As BusinessWeek sees it, “Legislators shouldn’t be willing to consider something as outlandish as Berman’s bill until entertainment companies have proven first that they have exhausted the other legal avenues already available. Instead, the entertainment industry and Congress should take a look at the BSA’s most recent piracy report, which explains why the the BSA has been successful in the past, and why it now faces new problems.”

BusinessWeek goes on to say that “The chief reason for the lowering of piracy rates over time is simple, according to the BSA report. ‘As PC technology and the demand for software spread from the U.S. to other countries during the 1990s, there was, at times, a lag between the demand for software and the effective distribution of legal software…. The software industry has worked hard to have a legitimate sales presence in every country, making legal software sales and support easier to obtain.’

“As to the reason for a recent uptick in piracy, instead of pointing the finger at the Internet, the BSA explains that the increase is due to the economic downturn, with people in harder-hit countries turning back to pirating software.”

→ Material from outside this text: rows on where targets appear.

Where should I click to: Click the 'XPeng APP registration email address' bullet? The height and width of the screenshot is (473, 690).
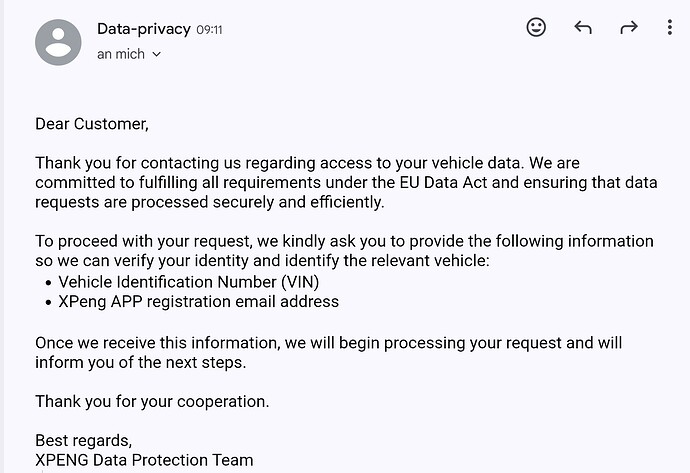pos(198,302)
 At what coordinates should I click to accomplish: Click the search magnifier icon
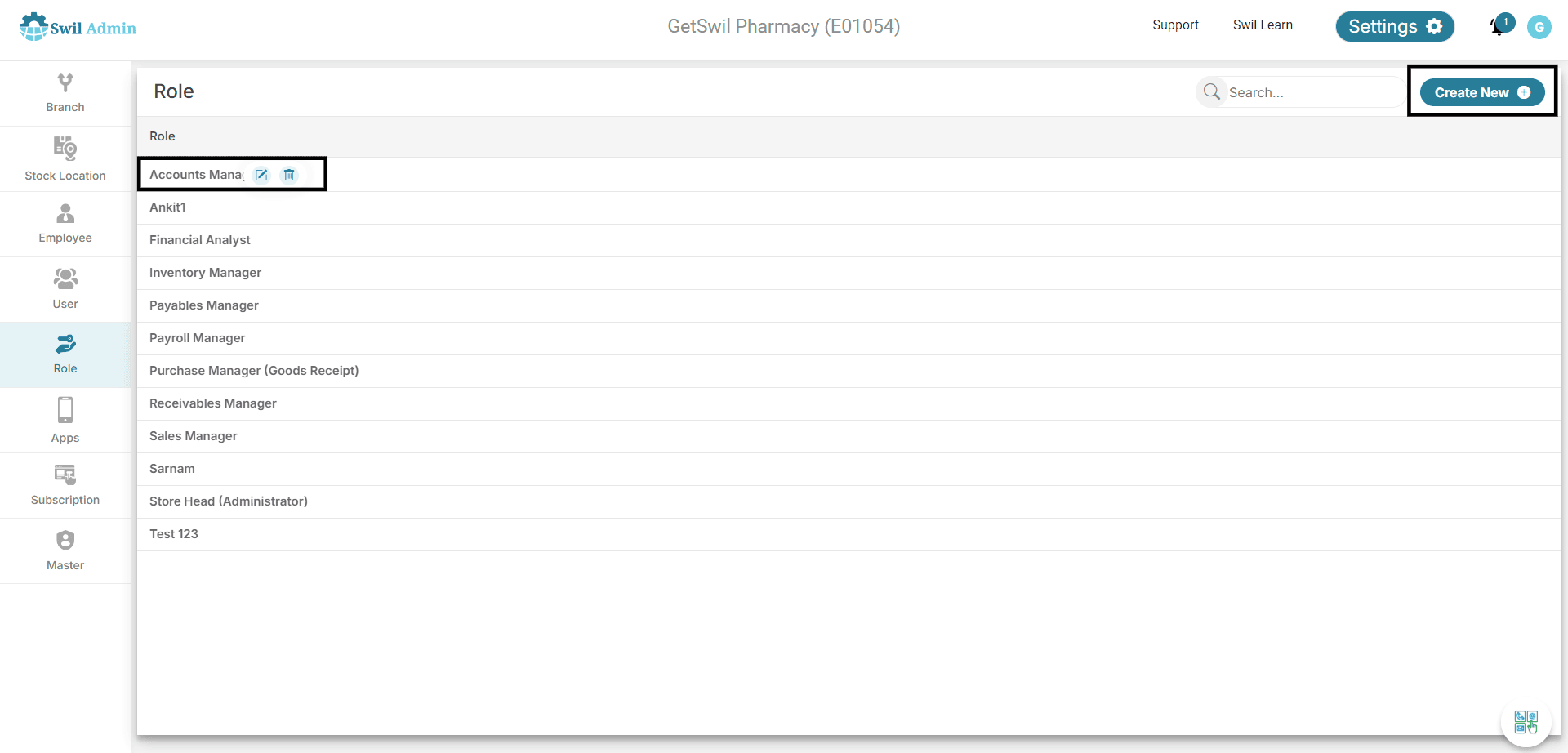[x=1212, y=91]
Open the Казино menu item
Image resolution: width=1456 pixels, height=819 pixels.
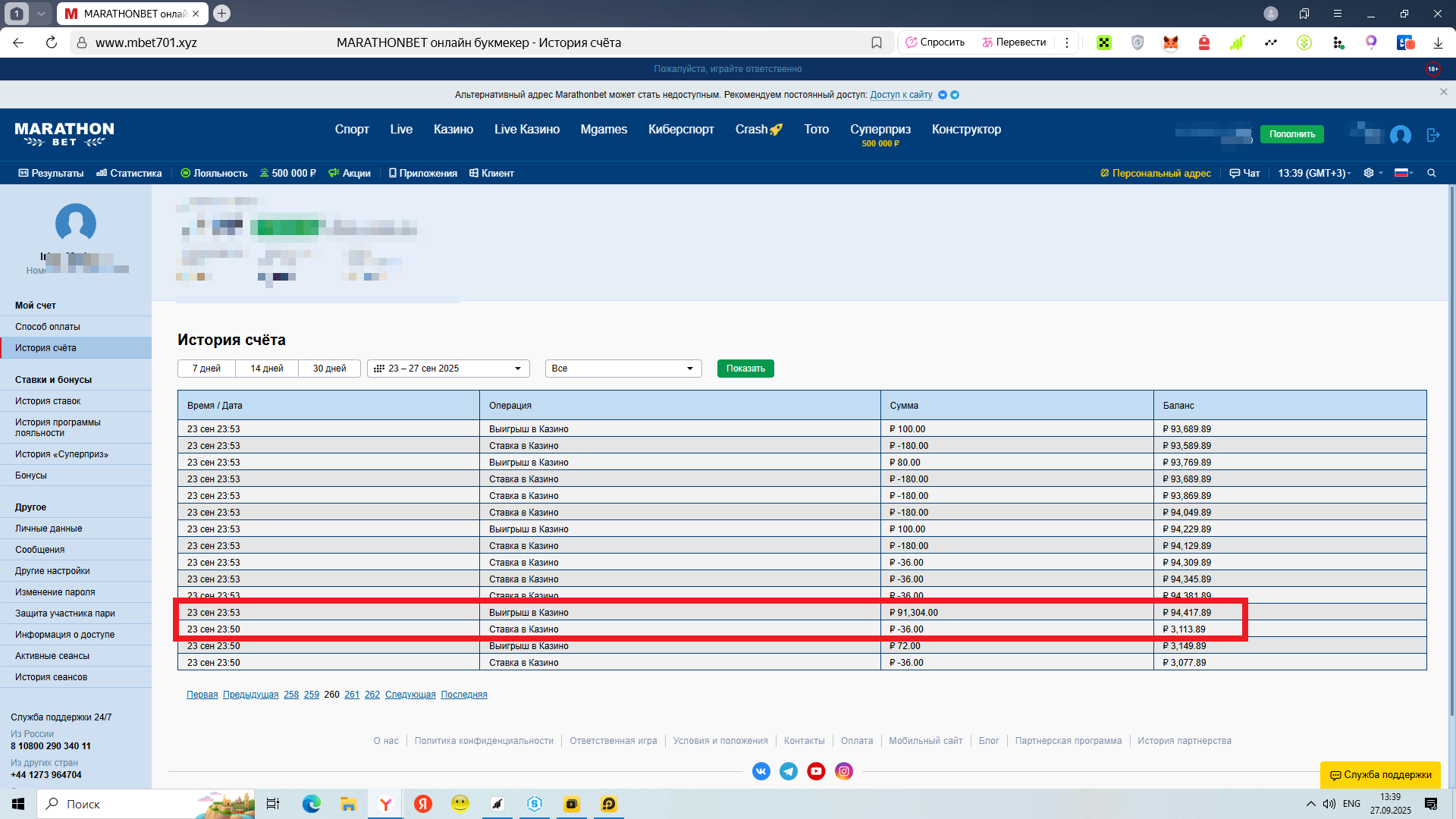click(453, 129)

The TeleRead take: Needless to say, the same idea could apply to electronic books. TeleRead would allow libraries and commercial publishers to use a powerful distribution system and drive down product costs to a level that greatly reduced illegal copying. In fact, many thousands of books could be free in the Carnegnie vein and paid for via a national digital library fund. TeleRead-style library systems could exist in many countries, including the developing ones–an excellent way to grow the international book market and encourage local writers and publishers in the most unlikely places.